JUDGING IT TO A T
Court rules against Transnet’s ban on employees wearing Numsa T-shirts to work — and sets aside any pending disciplinary actions based on the ban
For many people, ditching their uniform is one of the good things about finally leaving school. They imagine they will never again be told what they may or may not wear. But, of course, they often are: uniforms, or rules about clothes, are a more important part of real life than young adults realise when they finish school.
At Transnet, rules about workwear have proved fraught. And the National Union of Metalworkers of SA (Numsa) has been at the sharp end of the dispute.
Transnet has, in the past four years, issued two successive dress codes. In 2014, its “corporate and protective clothing policy” banned anyone from wearing “political party clothing or nonrecognised union regalia” during work hours.
Numsa was not then, and is still not, recognised by Transnet, so this rule severely affected its members, to the benefit of managementrecognised unions.
In 2015, the policy was revised, and all staff were banned from wearing “clothing or any regalia of any political party or trade union” to work — a rule that hit all unions.
As irritation grew, the issue ended in the labour court. Now, following a two-day hearing, judgment has been given: a defeat for management’s dress code.
Numsa’s argument was that the ban infringed workers’ rights of expression and freedom of association. Management said there was no substantive right to wear a union T-shirt to work, except with employer consent.
A Numsa witness told the court that when he joined Transnet in 2012, the rule was that employees could wear jeans and a T-shirt when they did not have to wear safety gear to work.
There was no problem about wearing a union T-shirt, regardless of the union, and no disciplinary action was taken over the issue. Following implementation of the 2014 dress code, anyone wearing a Numsa T-shirt had problems and some people were dismissed.
According to Transnet management, the ban was made necessary by growing union rivalry in the workplace and violent strikes. It was aimed at maintaining “a peaceful environment in the workplace” and was part of a “risk management” rationale.
At issue, according to the judge, was whether the ban was “constitutional, lawful, reasonable and valid”. Had Transnet infringed the protections of the right to freedom of association enshrined in the Labour Relations Act (LRA)? And would participation in the lawful activities of a trade union extend to wearing a union T-shirt to work?

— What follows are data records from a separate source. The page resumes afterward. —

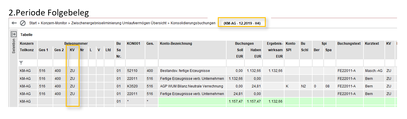Open the Start breadcrumb link

(33, 23)
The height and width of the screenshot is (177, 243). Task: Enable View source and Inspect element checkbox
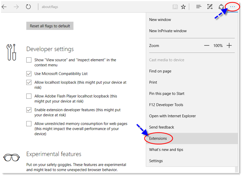click(29, 60)
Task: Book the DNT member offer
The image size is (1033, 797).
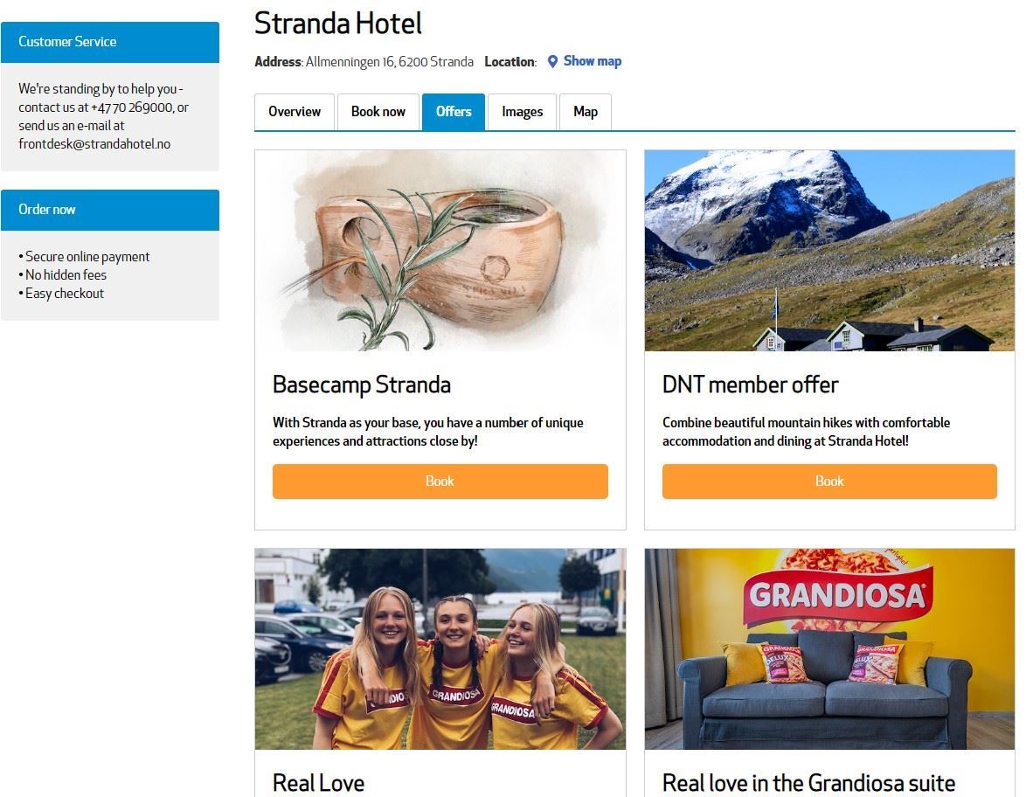Action: tap(829, 482)
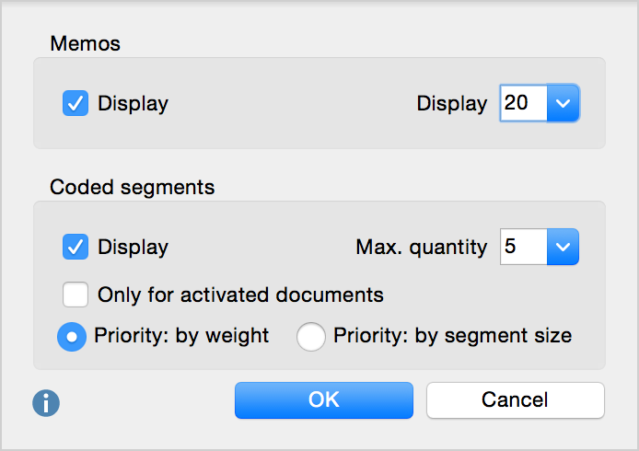Click the Memos display field showing 20

[x=522, y=103]
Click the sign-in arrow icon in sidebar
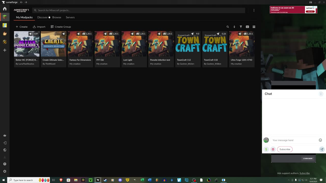 click(5, 143)
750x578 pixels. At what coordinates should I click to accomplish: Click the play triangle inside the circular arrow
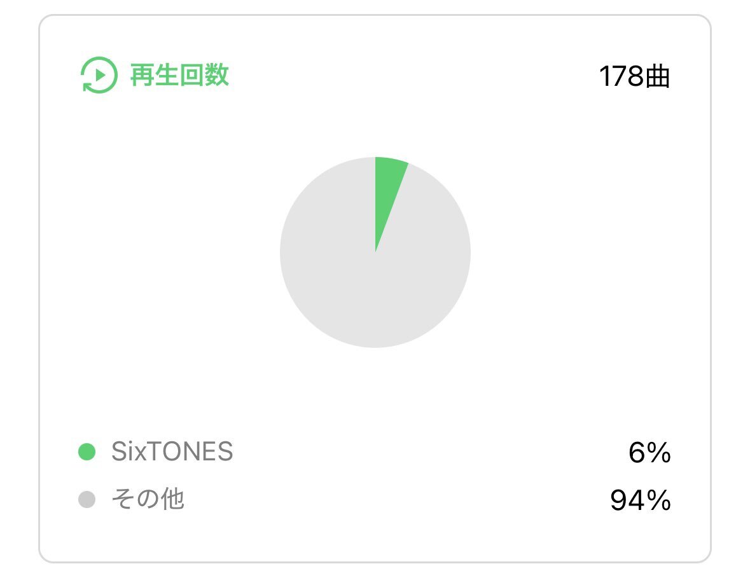pos(101,74)
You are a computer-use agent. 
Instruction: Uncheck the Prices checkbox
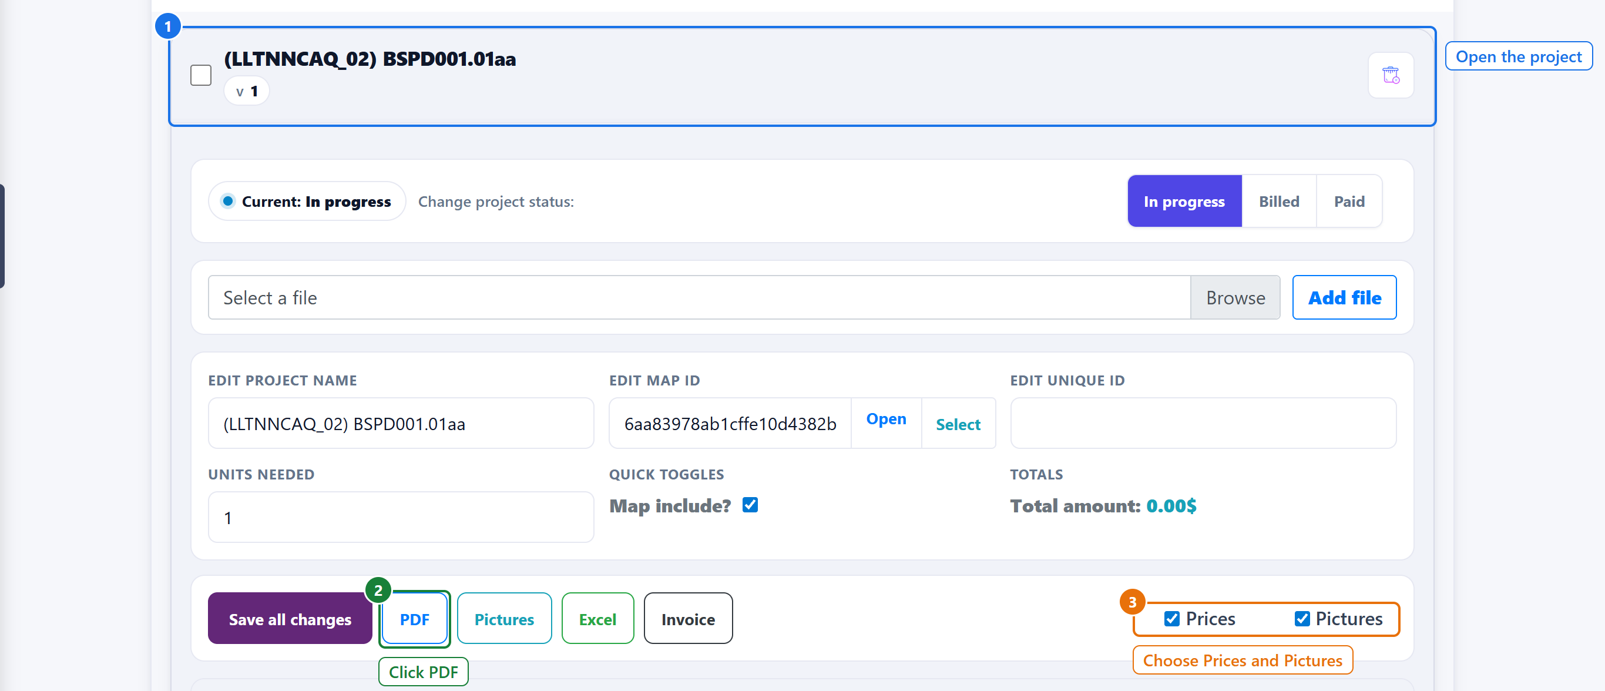1171,618
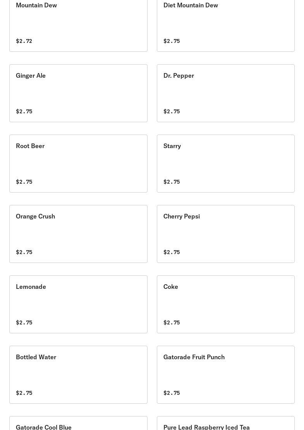Pick the Orange Crush item
304x430 pixels.
pos(78,234)
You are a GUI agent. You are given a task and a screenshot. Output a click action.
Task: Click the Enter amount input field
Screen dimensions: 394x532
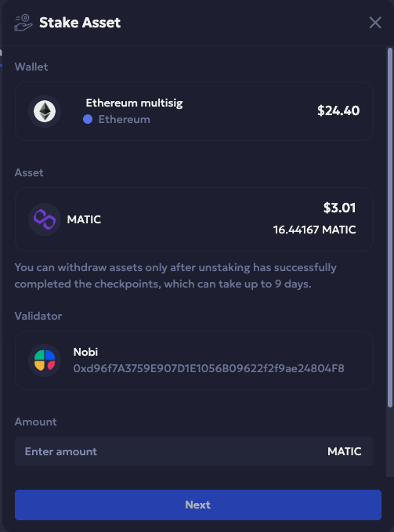click(x=194, y=451)
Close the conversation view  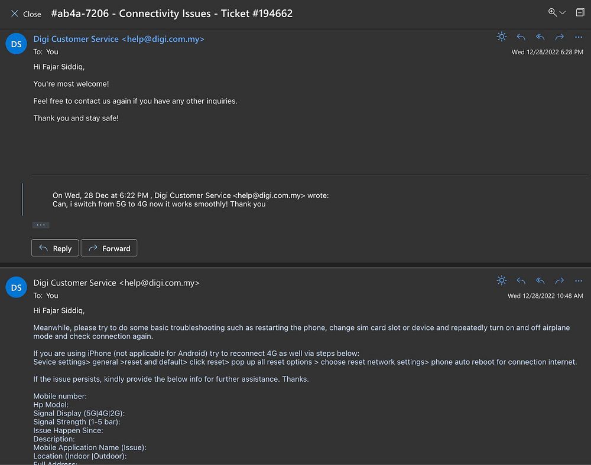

Among others, he quoted cases from the US on whether workers were allowed to wear “union buttons” to work. These judgments found the wearing of union insignia at work had long been seen as “a reasonable and legitimate form of union activity”. He agreed with legal writers that “managerial absolutism”, evident in banning union insignia, “takes its toll on individual dignity and subjugates individual autonomy”.
The case for limitations
However, the judge said wearing union insignia is not an unlimited right. A Transnet witness had earlier referred to workers not being allowed to wear red T-shirts on train tracks because of the danger of confusion with red signals. The judge said in such a case the significant threat to safety could provide a justification for restrictions. An employer could also limit or perhaps even ban the wearing of union insignia where inter-union rivalry and violence was significant. But Transnet had not made such a case — there had simply been mention, in general terms, of “tension” between unions.
There was thus no basis, on the evidence before the court, to find that the limitation of the right to freedom of association, represented by the T-shirt ban, was reasonable and justifiable. Finding that the prohibition breached the LRA, the judge set it aside, along with any pending disciplinary action based on the ban.
Would legal participation in trade union activities extend to wearing a union T-shirt to work?